Ethereum Developers Brainstorm Over EIP 7281 Standard
Bhuptani, founder of the Connext protocol, proposed Ethereum Improvement Proposal (EIP) 7281 after last week’s $126 million Multichain exploit. With EIP 7281, the Connext founder hopes to standardize the bridging of tokens.
EIP 7281 would shift the ownership of tokens from bridges to issuers. And the issuers would be able to cap the minting rate limit of a particular bridge. Bhuptani explained:
“Token issuers decide which bridges to support for a given domain, and iterate on their preferences over time as they gain confidence about the security of different options.
In the event of a hack or vulnerability for a given bridge (e.g. today’s Multichain hack), issuer risk is capped to the rate limit of that bridge and issuers can seamlessly delist a bridge without needing to go through a painful and time-intensive migration process with users.”

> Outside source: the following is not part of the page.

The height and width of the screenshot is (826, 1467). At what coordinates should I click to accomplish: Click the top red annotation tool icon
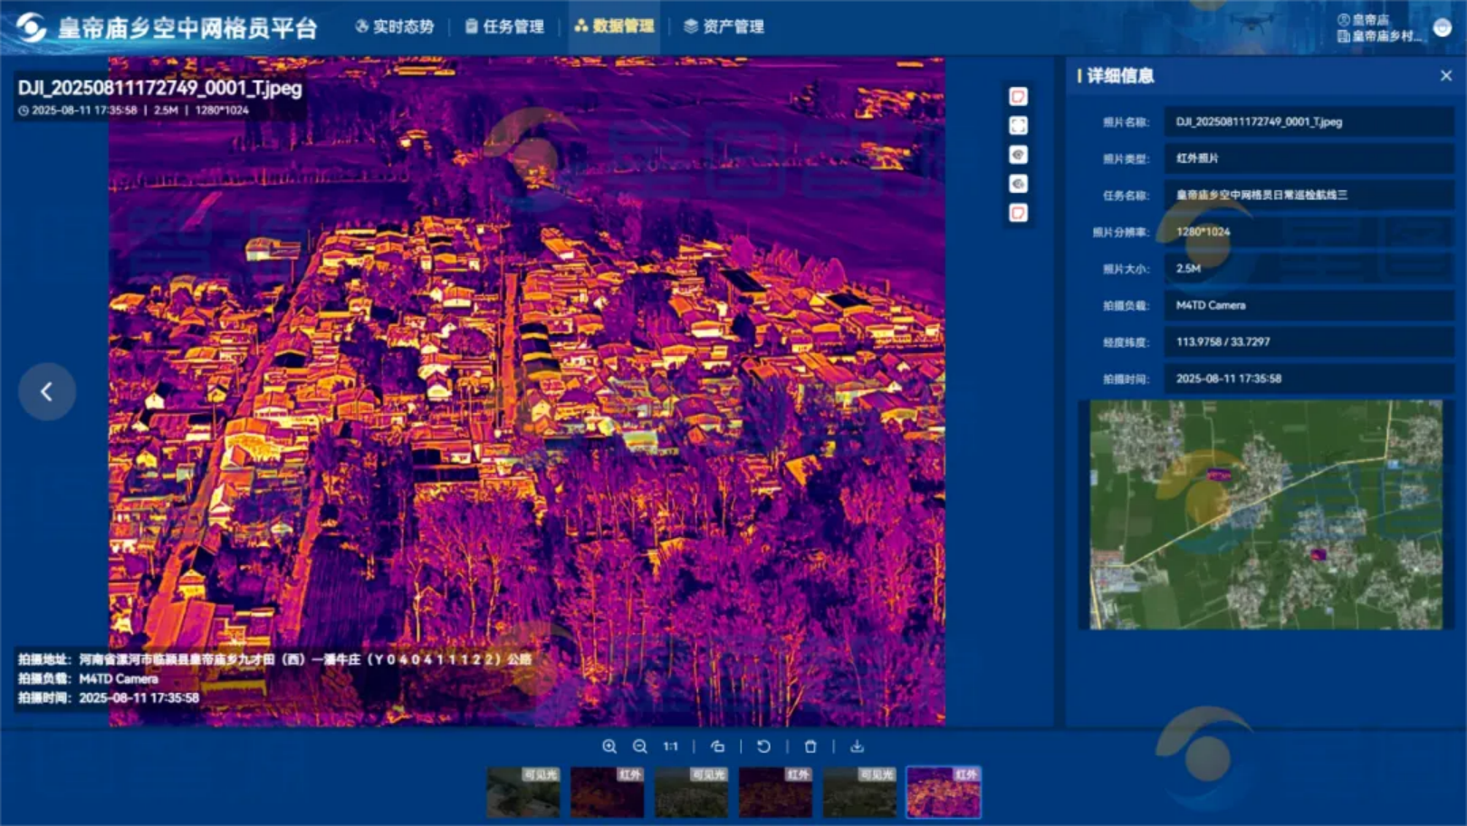pyautogui.click(x=1018, y=97)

But other developers raised concerns about the idea of giving token issuers power to decide which bridge to support. An Ethereum developer, “a6-dou” wrote:
“Token issuers may have biases or motivations that go beyond technical metrics when selecting bridges, which could influence users’ decision-making. This could reduce diversity and limit the number of available options for users.”
However, Bhuptani clarified:
“In the current paradigm, token issuers are already making decisions on bridges based on liquidity rather than on security or technical reasons. The ERC-7281 approach explicitly removes moats around concentration of funds as issuers now solely base bridge decisions around the rate limits they are comfortable with.”